DATASET RECORDS START

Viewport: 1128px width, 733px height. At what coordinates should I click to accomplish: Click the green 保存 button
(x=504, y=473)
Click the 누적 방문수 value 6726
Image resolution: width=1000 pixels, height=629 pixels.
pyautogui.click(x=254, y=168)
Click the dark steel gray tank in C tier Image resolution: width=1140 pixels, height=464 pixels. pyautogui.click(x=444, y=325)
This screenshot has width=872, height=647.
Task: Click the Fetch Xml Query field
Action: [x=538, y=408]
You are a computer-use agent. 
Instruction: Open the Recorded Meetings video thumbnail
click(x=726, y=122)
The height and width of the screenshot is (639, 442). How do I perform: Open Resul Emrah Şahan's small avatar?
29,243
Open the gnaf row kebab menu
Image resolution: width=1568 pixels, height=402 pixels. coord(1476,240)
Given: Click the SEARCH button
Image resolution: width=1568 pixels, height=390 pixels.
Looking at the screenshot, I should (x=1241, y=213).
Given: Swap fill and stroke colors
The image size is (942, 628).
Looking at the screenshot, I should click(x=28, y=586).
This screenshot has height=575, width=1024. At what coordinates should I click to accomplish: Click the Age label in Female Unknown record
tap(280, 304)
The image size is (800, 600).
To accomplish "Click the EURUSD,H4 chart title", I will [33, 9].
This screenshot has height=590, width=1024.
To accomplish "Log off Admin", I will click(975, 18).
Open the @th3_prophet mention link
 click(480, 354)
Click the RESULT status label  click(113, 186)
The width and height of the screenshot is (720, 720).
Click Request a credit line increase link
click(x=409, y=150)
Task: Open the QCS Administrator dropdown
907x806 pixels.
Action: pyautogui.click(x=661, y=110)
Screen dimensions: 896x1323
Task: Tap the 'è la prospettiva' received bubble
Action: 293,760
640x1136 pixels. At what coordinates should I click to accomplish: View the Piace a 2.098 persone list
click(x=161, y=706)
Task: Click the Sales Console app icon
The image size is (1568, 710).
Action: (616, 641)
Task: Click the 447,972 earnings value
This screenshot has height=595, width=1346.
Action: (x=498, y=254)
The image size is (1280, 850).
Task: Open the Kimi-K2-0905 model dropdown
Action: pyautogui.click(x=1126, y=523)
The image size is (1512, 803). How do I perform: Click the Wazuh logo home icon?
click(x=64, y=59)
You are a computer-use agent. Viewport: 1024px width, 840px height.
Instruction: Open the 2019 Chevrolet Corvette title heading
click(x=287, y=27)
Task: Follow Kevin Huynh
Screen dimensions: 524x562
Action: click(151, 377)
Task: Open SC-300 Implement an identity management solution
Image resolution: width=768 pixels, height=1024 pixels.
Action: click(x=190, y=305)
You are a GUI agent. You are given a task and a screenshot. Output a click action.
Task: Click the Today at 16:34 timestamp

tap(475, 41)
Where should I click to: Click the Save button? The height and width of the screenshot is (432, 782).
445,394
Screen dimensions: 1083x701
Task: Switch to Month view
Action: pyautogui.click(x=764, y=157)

DATASET RECORDS END

Output the material again, line for line.

Viewport: 1128px width, 733px height. At what coordinates should I click to accomplish: Click the green 保存 button
(x=504, y=473)
Click the 누적 방문수 value 6726
Image resolution: width=1000 pixels, height=629 pixels.
pyautogui.click(x=254, y=168)
Click the dark steel gray tank in C tier Image resolution: width=1140 pixels, height=464 pixels. pyautogui.click(x=444, y=325)
This screenshot has width=872, height=647.
Task: Click the Fetch Xml Query field
Action: [x=538, y=408]
You are a computer-use agent. 
Instruction: Open the Recorded Meetings video thumbnail
click(x=726, y=122)
The height and width of the screenshot is (639, 442). How do I perform: Open Resul Emrah Şahan's small avatar?
29,243
Open the gnaf row kebab menu
Image resolution: width=1568 pixels, height=402 pixels. coord(1476,240)
Given: Click the SEARCH button
Image resolution: width=1568 pixels, height=390 pixels.
Looking at the screenshot, I should (x=1241, y=213).
Given: Swap fill and stroke colors
The image size is (942, 628).
Looking at the screenshot, I should click(x=28, y=586).
This screenshot has height=575, width=1024. At what coordinates should I click to accomplish: Click the Age label in Female Unknown record
tap(280, 304)
The image size is (800, 600).
To accomplish "Click the EURUSD,H4 chart title", I will [33, 9].
This screenshot has height=590, width=1024.
To accomplish "Log off Admin", I will click(975, 18).
Open the @th3_prophet mention link
 click(480, 354)
Click the RESULT status label  click(113, 186)
The width and height of the screenshot is (720, 720).
Click Request a credit line increase link
click(x=409, y=150)
Task: Open the QCS Administrator dropdown
907x806 pixels.
Action: pyautogui.click(x=661, y=110)
Screen dimensions: 896x1323
Task: Tap the 'è la prospettiva' received bubble
Action: 293,760
640x1136 pixels. At what coordinates should I click to accomplish: View the Piace a 2.098 persone list
click(x=161, y=706)
Task: Click the Sales Console app icon
The image size is (1568, 710).
Action: (616, 641)
Task: Click the 447,972 earnings value
This screenshot has height=595, width=1346.
Action: (x=498, y=254)
The image size is (1280, 850).
Task: Open the Kimi-K2-0905 model dropdown
Action: pyautogui.click(x=1126, y=523)
The image size is (1512, 803). How do I perform: Click the Wazuh logo home icon?
click(x=64, y=59)
You are a computer-use agent. Viewport: 1024px width, 840px height.
Instruction: Open the 2019 Chevrolet Corvette title heading
click(x=287, y=27)
Task: Follow Kevin Huynh
Screen dimensions: 524x562
Action: click(151, 377)
Task: Open SC-300 Implement an identity management solution
Image resolution: width=768 pixels, height=1024 pixels.
Action: click(x=190, y=305)
You are a GUI agent. You are given a task and a screenshot. Output a click action.
Task: Click the Today at 16:34 timestamp

tap(475, 41)
Where should I click to: Click the Save button? The height and width of the screenshot is (432, 782).
445,394
Screen dimensions: 1083x701
Task: Switch to Month view
Action: pyautogui.click(x=764, y=157)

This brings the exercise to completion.